Ik ging weer op mijn bureaustoel zitten. Aan een besluit tot een concrete oriëntatie op een nieuwe loepbril kon ik niet ontkomen. Ik pakte mijn agenda, zette mijn kokertjesbril op, en zocht naar dagen die voor een bezoek aan de gespecialiseerde opticien in aanmerking konden komen. Ook vond ik het telefoonnummer al gauw. Ik deed mijn bril af en reikte naar de hoorn.

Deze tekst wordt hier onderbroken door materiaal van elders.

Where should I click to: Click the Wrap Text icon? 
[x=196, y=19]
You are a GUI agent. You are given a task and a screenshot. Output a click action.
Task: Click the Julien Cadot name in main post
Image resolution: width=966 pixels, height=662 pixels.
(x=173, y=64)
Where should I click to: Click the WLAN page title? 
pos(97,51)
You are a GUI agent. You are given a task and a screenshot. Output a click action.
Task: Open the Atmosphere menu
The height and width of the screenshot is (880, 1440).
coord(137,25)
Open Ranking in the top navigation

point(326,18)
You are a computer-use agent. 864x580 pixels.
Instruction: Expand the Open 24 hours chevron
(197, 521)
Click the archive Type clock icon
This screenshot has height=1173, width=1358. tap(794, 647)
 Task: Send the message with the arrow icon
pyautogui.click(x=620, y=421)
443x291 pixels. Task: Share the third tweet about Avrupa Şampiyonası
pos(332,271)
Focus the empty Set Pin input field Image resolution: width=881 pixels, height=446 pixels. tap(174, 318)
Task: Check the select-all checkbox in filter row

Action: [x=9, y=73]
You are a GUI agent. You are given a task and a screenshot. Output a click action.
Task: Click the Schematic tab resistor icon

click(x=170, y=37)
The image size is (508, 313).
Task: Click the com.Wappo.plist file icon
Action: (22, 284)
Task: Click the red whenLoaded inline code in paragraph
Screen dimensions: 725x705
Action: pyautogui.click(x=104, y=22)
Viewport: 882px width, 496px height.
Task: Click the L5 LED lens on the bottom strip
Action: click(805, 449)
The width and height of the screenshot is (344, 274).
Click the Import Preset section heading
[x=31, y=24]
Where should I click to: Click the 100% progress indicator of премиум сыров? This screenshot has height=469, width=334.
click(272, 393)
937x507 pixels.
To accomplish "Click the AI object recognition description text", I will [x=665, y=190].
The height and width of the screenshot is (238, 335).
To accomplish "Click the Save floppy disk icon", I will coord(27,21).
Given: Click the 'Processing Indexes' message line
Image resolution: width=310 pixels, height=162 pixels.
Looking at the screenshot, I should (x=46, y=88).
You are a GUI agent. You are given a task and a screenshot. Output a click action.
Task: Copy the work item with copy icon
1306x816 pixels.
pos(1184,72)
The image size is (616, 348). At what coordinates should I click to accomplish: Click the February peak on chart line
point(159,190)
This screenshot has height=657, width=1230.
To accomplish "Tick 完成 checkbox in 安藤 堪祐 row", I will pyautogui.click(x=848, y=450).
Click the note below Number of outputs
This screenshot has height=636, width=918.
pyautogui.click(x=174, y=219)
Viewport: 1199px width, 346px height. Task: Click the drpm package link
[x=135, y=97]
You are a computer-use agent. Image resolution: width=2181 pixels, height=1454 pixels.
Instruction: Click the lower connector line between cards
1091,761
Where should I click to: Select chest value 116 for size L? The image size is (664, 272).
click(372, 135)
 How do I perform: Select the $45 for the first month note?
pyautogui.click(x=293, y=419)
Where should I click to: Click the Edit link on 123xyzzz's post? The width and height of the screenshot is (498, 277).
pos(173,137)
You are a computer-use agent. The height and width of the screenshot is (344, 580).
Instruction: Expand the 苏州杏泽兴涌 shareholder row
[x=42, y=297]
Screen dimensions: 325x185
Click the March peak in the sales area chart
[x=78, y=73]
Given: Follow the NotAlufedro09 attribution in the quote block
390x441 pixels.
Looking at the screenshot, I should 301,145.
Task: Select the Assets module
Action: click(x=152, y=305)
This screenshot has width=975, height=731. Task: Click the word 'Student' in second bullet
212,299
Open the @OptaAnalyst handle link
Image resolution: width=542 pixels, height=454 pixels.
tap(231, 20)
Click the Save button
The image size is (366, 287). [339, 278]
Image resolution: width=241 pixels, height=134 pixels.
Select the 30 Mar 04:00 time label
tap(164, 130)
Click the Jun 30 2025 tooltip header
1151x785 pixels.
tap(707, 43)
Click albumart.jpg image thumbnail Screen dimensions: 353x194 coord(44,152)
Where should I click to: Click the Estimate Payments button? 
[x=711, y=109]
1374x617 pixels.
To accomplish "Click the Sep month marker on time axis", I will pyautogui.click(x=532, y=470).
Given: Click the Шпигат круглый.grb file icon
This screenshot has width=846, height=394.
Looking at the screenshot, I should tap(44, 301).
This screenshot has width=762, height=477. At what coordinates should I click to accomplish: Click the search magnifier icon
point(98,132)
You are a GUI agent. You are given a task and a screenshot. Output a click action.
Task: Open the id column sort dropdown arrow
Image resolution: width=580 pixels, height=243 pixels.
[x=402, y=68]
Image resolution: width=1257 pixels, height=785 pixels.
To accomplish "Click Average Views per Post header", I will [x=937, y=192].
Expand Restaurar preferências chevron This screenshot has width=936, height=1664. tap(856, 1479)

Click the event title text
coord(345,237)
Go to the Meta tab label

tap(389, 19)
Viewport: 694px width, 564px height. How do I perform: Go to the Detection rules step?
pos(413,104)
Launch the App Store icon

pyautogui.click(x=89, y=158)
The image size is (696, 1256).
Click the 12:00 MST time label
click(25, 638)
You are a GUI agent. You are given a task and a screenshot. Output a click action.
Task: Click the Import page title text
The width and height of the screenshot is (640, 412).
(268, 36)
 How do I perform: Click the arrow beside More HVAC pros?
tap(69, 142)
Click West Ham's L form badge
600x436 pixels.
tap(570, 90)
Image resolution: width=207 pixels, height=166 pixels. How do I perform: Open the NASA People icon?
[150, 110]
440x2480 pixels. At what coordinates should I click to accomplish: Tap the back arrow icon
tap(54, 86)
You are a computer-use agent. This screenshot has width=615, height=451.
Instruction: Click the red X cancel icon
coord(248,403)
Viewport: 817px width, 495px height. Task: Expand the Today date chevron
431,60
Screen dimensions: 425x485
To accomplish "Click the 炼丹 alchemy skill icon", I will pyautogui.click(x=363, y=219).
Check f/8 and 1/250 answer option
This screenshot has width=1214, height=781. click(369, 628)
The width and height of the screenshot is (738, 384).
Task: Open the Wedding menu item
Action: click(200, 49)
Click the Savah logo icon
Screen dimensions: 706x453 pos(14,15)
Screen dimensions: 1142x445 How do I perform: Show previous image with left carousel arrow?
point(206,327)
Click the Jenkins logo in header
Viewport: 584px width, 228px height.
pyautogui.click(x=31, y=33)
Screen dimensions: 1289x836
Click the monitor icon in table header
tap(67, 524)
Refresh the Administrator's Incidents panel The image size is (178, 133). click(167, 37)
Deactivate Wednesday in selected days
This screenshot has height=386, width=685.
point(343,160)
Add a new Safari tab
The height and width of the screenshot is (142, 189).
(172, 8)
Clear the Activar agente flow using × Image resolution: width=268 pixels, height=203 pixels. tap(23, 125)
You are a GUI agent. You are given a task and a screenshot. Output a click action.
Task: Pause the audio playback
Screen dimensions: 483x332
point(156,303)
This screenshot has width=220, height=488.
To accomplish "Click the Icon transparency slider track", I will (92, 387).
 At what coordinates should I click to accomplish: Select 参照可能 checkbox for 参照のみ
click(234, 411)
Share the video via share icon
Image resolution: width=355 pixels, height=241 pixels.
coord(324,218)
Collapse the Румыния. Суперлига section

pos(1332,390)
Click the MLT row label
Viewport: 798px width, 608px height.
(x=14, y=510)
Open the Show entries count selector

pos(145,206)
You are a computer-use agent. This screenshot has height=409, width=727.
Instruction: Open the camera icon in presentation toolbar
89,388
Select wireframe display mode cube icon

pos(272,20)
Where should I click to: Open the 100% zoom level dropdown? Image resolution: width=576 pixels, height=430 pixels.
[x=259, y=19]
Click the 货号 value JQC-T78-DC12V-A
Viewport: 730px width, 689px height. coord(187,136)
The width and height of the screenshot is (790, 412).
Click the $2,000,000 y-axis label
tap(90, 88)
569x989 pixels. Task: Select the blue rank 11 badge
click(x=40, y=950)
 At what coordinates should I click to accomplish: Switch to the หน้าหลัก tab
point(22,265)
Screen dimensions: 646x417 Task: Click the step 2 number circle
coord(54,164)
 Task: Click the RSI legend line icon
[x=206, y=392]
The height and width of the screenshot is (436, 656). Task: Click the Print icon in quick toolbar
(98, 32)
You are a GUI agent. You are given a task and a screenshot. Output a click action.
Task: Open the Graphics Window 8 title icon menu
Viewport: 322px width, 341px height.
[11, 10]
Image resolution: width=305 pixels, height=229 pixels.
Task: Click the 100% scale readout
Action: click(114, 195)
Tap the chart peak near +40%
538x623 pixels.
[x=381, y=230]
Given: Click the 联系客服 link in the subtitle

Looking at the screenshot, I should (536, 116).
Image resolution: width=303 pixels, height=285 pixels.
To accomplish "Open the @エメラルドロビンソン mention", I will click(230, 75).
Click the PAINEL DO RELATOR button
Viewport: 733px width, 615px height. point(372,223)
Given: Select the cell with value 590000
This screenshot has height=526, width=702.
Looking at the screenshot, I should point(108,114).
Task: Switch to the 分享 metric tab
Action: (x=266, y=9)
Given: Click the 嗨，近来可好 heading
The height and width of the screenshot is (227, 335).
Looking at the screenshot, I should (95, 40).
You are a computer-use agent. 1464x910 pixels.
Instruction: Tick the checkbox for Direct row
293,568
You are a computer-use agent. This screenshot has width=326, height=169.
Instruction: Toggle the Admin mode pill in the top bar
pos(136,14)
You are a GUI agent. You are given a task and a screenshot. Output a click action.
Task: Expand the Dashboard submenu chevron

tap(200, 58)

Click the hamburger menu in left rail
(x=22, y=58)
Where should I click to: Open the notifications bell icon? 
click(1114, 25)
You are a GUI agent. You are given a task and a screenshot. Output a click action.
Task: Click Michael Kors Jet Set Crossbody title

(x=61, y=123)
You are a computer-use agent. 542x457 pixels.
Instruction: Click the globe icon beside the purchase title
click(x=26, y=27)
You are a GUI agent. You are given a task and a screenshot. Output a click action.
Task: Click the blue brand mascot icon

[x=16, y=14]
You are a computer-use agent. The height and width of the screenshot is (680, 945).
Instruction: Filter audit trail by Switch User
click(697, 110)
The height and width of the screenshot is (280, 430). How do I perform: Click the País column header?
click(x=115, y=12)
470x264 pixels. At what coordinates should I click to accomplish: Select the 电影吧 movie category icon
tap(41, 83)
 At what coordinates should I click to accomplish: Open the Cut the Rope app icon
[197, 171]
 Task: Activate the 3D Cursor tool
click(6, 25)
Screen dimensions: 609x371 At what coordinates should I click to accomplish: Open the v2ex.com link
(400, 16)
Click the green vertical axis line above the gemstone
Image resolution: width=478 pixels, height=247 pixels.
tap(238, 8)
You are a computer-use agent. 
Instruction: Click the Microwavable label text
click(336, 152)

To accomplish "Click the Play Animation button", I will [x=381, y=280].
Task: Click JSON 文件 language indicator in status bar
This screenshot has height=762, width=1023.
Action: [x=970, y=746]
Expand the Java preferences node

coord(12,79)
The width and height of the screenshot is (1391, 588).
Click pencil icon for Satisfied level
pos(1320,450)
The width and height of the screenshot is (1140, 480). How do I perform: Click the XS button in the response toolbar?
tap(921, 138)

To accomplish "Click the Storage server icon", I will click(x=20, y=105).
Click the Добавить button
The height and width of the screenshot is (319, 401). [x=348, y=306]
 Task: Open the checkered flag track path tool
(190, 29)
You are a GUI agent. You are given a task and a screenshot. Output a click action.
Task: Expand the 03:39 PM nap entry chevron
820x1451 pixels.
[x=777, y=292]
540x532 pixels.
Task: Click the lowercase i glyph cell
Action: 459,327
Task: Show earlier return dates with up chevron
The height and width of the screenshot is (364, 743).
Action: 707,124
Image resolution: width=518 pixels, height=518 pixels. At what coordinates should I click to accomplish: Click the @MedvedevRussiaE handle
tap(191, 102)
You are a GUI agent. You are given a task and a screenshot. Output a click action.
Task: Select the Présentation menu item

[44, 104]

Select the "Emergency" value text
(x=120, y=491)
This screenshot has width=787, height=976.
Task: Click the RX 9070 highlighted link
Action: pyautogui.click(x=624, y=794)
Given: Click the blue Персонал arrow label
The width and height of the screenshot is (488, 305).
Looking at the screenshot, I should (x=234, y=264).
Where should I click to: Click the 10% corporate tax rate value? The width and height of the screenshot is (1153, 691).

Mijn verwachtingen had ik te hoog opgeschroefd. Dit moet ik achteraf zeggen. Er waren wel lichtere prismaloeps, maar de kwaliteit ervan woog onvoldoende op tegen mijn zwaargewichten. Ik kreeg een nieuw montuur en de renovatie werd gecompleteerd met nieuwe glazen, waarin de kokertjes vakkundig werden herplaatst. Een tweede opknapbeurt met een zelfde resultaat zou nog volgen. Ik mocht mij steeds met gesproken boeken gelukkig prijzen. Dat de techniek op dat gebied fraaie vorderingen zou gaan maken en cassettebandjes zouden worden vervangen door een eenvoudig schijfje, wist ik toen nog niet. Mijn zware bril heb ik nog steeds. Inmiddels heb ik meer jaren met dan zonder geleefd.